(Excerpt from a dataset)
================================

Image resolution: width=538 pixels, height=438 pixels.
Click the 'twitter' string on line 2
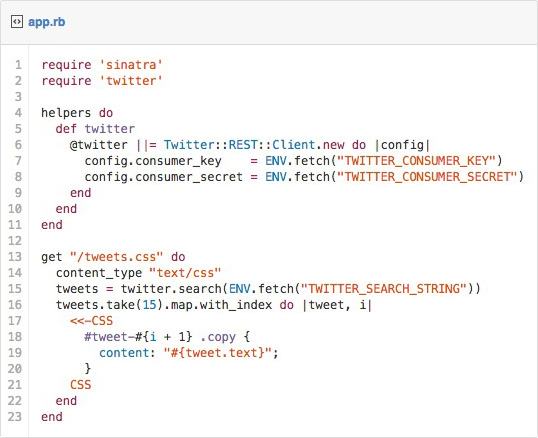pos(131,81)
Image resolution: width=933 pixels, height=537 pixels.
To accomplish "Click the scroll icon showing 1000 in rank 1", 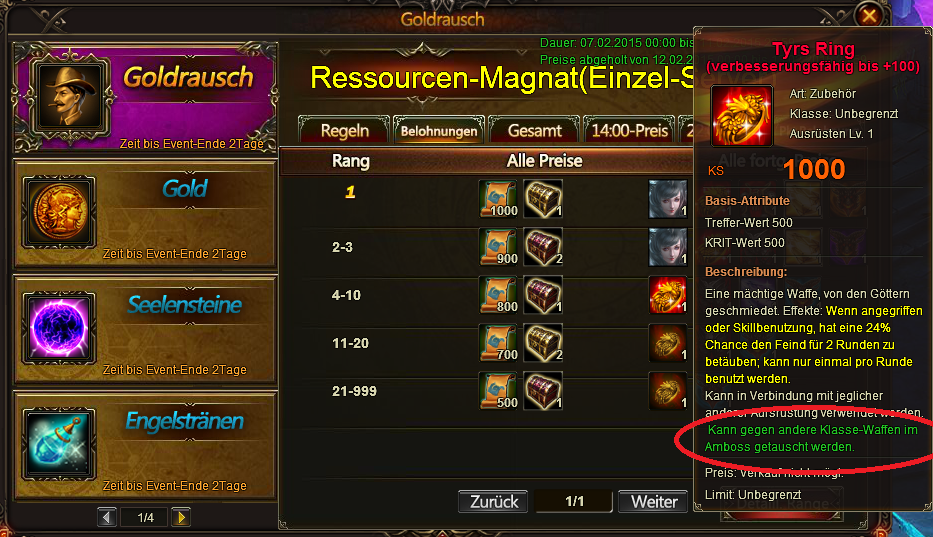I will coord(499,199).
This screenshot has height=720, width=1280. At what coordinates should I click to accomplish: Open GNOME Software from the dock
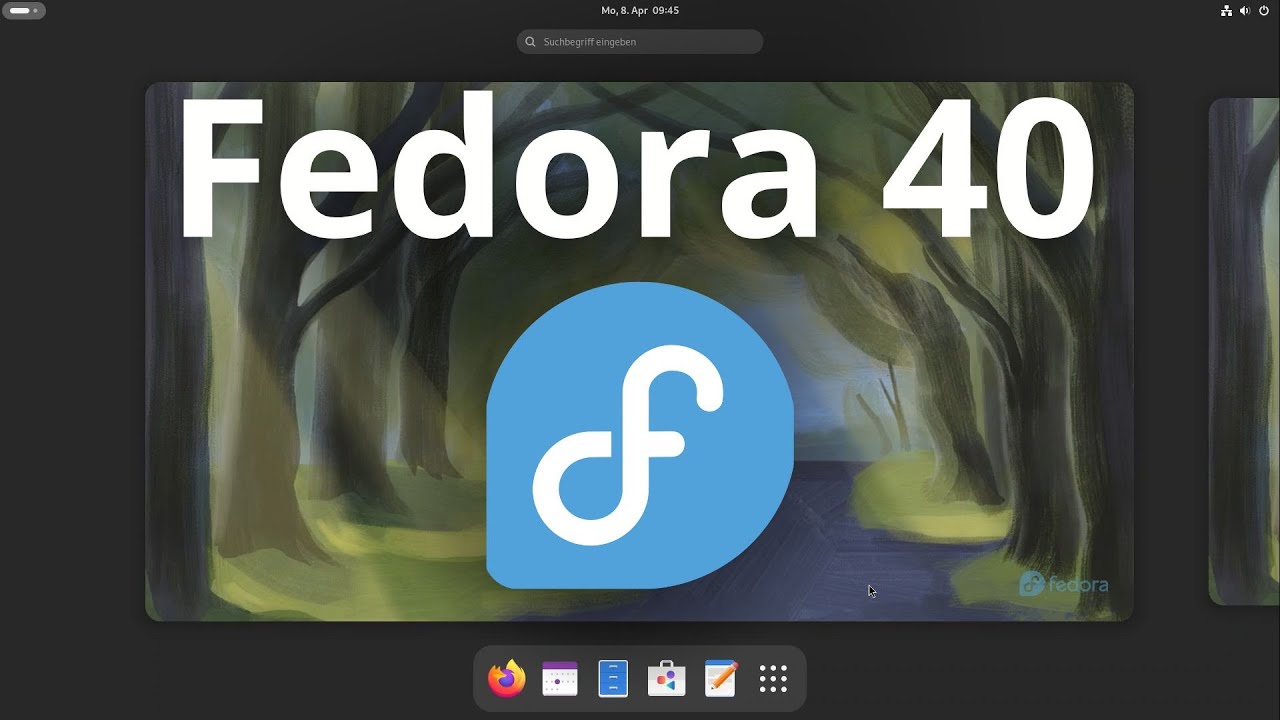pos(666,677)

================================

**GOAL**.
Please convert the records, from the line containing "This screenshot has" through the end of the records, inclusive, into a JSON list of strings with one string per line and no blank lines. Leave the pictures out of the answer.

**IN RESPONSE**.
[
  "This screenshot has height=720, width=1280. At what coordinates should I click to accomplish: Open GNOME Software from the dock",
  "pos(666,677)"
]